There's also a paper on Digital Law Online entitled "Unclear and Unconvincing: How a misunderstanding led to the heightened evidentiary requirement in patent litigation" that does a good job of giving the history of this subject and how it came to be so backward before this was "weakened" ... it's a bit long though.
My work here is dung.
I'm of the opinion that software patents are not necessarily horribly bad or wrong, at least not moreso than any other kind of patent, but it's just that the way they have been implemented currently is so far from ideal that we'd be better off eliminating patent protection from software entirely than sticking with it.

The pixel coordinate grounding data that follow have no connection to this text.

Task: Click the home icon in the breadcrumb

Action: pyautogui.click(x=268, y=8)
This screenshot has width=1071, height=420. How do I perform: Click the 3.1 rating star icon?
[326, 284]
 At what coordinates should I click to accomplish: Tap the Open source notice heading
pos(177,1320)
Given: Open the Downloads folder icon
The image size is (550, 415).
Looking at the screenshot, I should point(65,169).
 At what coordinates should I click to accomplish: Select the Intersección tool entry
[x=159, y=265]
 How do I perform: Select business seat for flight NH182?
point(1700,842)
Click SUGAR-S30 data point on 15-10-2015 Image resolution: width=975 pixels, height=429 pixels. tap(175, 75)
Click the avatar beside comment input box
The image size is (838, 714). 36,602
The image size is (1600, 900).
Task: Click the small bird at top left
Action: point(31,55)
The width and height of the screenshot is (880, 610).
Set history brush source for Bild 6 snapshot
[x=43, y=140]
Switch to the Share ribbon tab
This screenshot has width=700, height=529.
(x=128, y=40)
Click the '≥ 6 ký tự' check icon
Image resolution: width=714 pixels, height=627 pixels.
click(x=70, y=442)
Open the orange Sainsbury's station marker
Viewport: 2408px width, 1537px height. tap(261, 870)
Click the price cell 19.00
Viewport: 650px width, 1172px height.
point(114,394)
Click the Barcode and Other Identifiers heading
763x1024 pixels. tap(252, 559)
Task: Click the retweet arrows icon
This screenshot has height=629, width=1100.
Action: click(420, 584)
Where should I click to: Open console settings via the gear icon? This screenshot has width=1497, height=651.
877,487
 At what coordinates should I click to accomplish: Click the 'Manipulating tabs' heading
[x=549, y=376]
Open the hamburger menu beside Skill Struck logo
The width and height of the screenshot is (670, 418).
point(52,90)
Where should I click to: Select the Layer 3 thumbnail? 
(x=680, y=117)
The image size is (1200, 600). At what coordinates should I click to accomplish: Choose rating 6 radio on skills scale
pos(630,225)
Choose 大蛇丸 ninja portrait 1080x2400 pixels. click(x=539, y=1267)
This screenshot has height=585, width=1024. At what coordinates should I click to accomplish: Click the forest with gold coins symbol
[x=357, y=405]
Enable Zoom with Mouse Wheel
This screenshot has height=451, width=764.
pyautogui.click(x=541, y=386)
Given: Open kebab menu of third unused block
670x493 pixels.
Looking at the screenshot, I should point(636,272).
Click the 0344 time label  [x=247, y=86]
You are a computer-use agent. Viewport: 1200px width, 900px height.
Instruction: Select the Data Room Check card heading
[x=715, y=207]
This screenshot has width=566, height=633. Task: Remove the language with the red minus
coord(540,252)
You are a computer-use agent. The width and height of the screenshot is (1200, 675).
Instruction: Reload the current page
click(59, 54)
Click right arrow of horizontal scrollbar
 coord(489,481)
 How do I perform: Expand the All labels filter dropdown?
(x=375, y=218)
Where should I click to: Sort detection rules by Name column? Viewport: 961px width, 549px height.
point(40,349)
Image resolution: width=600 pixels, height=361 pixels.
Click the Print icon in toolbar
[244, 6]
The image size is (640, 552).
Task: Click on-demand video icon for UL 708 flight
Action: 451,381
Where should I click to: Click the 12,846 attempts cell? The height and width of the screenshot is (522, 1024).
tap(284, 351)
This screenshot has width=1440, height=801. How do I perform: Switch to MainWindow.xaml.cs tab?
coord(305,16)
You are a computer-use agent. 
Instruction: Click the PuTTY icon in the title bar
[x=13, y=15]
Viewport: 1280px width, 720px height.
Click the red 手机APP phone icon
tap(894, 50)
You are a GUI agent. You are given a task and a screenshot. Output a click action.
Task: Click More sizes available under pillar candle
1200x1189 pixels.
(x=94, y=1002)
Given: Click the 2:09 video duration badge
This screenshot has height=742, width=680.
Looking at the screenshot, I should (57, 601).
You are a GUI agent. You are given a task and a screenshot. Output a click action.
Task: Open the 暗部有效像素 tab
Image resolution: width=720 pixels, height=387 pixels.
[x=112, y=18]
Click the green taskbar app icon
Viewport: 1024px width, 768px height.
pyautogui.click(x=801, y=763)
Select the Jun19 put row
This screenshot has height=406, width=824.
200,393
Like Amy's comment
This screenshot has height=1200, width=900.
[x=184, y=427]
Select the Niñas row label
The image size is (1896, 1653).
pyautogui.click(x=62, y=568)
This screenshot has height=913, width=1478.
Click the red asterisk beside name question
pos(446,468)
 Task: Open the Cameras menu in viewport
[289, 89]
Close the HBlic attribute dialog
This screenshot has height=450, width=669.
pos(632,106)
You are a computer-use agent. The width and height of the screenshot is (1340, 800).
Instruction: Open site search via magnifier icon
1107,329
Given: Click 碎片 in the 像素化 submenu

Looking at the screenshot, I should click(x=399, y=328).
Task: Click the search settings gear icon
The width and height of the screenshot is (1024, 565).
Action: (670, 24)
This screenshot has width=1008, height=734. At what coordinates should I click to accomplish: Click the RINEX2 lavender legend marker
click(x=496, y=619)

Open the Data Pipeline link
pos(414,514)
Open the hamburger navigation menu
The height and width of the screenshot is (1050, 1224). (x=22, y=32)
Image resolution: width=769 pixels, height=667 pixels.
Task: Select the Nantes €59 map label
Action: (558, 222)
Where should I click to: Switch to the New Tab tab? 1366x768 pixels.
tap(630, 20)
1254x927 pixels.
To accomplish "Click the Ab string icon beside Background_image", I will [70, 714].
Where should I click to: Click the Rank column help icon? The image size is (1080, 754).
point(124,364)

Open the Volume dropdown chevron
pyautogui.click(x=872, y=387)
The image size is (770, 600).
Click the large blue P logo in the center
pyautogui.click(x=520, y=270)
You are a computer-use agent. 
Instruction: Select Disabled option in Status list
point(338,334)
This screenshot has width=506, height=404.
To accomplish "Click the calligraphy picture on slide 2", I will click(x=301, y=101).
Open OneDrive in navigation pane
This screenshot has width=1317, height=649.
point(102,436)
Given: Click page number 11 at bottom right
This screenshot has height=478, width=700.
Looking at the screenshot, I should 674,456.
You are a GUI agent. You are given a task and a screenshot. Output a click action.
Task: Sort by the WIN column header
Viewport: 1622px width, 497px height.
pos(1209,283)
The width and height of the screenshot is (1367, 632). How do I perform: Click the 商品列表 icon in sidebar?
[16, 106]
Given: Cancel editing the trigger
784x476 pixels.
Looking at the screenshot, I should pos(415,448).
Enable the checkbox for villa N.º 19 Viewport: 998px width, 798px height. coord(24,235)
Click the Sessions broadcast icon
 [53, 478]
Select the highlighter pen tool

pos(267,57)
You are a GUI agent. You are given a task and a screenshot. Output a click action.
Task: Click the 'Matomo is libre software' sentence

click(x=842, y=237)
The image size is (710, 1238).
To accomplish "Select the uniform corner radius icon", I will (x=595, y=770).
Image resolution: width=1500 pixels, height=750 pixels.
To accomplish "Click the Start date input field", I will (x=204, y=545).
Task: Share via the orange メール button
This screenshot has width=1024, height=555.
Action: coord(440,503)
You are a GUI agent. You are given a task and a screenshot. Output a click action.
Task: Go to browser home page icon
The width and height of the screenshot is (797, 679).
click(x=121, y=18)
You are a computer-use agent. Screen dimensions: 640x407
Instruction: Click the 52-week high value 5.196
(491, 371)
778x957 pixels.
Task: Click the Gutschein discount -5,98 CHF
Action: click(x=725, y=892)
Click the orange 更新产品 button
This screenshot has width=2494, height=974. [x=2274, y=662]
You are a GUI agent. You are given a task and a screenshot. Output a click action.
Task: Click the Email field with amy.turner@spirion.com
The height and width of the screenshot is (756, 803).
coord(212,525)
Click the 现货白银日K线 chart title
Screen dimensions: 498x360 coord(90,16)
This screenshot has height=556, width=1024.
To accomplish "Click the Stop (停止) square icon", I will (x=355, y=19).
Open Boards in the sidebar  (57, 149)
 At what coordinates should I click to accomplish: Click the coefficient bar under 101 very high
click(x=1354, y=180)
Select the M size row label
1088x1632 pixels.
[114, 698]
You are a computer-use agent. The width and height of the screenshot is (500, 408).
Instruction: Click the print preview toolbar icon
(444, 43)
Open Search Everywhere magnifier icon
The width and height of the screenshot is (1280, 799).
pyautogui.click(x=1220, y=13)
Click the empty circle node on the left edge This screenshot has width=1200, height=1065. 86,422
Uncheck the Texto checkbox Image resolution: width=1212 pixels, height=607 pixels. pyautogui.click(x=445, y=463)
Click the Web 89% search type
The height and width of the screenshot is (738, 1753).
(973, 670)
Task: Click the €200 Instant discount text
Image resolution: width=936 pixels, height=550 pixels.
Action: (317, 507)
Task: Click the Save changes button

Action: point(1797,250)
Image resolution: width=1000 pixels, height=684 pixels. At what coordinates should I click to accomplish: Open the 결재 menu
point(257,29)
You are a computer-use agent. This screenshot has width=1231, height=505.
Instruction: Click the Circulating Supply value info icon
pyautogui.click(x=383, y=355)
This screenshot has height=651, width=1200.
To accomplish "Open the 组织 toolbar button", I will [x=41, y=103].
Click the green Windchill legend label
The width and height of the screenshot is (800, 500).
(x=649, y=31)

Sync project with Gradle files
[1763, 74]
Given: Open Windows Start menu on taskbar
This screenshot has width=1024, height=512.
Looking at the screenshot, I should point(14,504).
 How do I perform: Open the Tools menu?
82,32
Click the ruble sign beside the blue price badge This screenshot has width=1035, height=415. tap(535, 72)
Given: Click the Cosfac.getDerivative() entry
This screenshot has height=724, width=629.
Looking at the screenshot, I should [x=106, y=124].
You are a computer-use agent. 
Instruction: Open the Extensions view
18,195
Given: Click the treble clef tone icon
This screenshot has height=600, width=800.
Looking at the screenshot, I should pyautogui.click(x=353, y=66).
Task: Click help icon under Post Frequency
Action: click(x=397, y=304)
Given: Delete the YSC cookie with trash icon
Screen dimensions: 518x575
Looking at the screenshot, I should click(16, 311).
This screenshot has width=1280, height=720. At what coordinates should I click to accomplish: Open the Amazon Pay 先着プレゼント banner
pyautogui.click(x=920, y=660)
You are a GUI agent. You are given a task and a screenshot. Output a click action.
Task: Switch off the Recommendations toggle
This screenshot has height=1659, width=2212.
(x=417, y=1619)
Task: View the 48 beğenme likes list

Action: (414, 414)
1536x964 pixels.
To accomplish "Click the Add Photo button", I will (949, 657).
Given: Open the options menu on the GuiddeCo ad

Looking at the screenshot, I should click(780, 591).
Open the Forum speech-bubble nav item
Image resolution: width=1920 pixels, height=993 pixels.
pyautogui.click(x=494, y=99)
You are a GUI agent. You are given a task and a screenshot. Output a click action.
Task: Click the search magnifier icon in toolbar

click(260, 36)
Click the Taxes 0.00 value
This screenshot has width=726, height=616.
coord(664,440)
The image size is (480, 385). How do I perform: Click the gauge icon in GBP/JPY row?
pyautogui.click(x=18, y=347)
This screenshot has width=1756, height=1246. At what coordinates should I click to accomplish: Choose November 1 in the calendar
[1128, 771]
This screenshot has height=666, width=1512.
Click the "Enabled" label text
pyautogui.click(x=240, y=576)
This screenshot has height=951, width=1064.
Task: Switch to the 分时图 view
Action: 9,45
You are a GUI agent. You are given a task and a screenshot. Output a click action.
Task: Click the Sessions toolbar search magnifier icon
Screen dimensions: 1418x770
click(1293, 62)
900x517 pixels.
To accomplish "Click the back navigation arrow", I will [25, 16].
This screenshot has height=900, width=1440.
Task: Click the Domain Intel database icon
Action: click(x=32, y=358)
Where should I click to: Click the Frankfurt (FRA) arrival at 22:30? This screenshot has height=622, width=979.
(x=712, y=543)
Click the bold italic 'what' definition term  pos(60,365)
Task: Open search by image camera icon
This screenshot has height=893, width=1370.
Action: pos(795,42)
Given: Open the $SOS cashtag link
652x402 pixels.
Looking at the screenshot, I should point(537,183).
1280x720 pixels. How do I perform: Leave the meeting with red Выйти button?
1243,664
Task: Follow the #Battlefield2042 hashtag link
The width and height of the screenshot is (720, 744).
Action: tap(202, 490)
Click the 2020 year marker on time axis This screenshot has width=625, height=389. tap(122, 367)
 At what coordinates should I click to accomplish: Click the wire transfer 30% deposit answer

What has traditionally been patentable are particular methods of solving problems. E.g., the sewing machine we're familiar with today (with two interlocking threads, one in a bobbin, etc.) is one way of solving the "how do we attach two pieces of material together" problem. It's (or rather, was) a novel solution to the problem, it was non-obvious, and it was particular. That's an example of a pretty good, justifiable patent. (Also because it's not easy to protect by other means -- once you see a sewing machine and take one apart, you realize immediately how it works and it's trivial to re-implement it, but if you hadn't ever seen one it's not obvious that two running threads is the way to do it, hence why it took so long to be invented.)
I'm not sure that there is a good argument for preventing people from patenting the solutions to problems, where the form of the solution happens to be microcode, in the same way that the form of the solution to the sewing-machine problem was milled pieces of steel.
But the problem arises when judges and patent examiners aren't skilled and selective about what's patentable. It's much easier, with software-based inventions, to get overbroad patents that negatively impact invention; rather than patenting a particular solution, what gets patented are entire classes of mathematical functions, or all possible software implementations (solutions) of a given problem. That would be like getting a patent, not on a particular sewing machine design, but on all sewing machines generally, or even "any machine for attaching two or more pieces of fabric together."
The problem, in my opinion, with software patents isn't with the fact that they're software -- in my mind, software ought to be patented, and it ought not be protected under Copyright (unless we're willing to define it completely as "speech" with all the freedoms that entails) -- but that they're typically of very poor quality, shoddily researched, and overbroad.
For this reason, I think the Europeans have done a good thing in just avoiding the issue entirely, because the cost of overbroad patents on innovation is far worse than no patents of a particular type at all. (I think this is trivially obvious but there are a lot of historical examples where overbroad patents have been problematic and basically stymied development that was otherwise ongoing -- the old internal-combustion patents are a prime example.)
We have the legal framework to deal with software, but unfortunately we just haven't used it correctly, and until we're willing to do it correctly -- and that means we're going to need to apply a lot more resources to the task of ensuring that patents are novel, non-obvious, narrow in scope, and deserving of protection -- they're a lot more trouble than they're worth.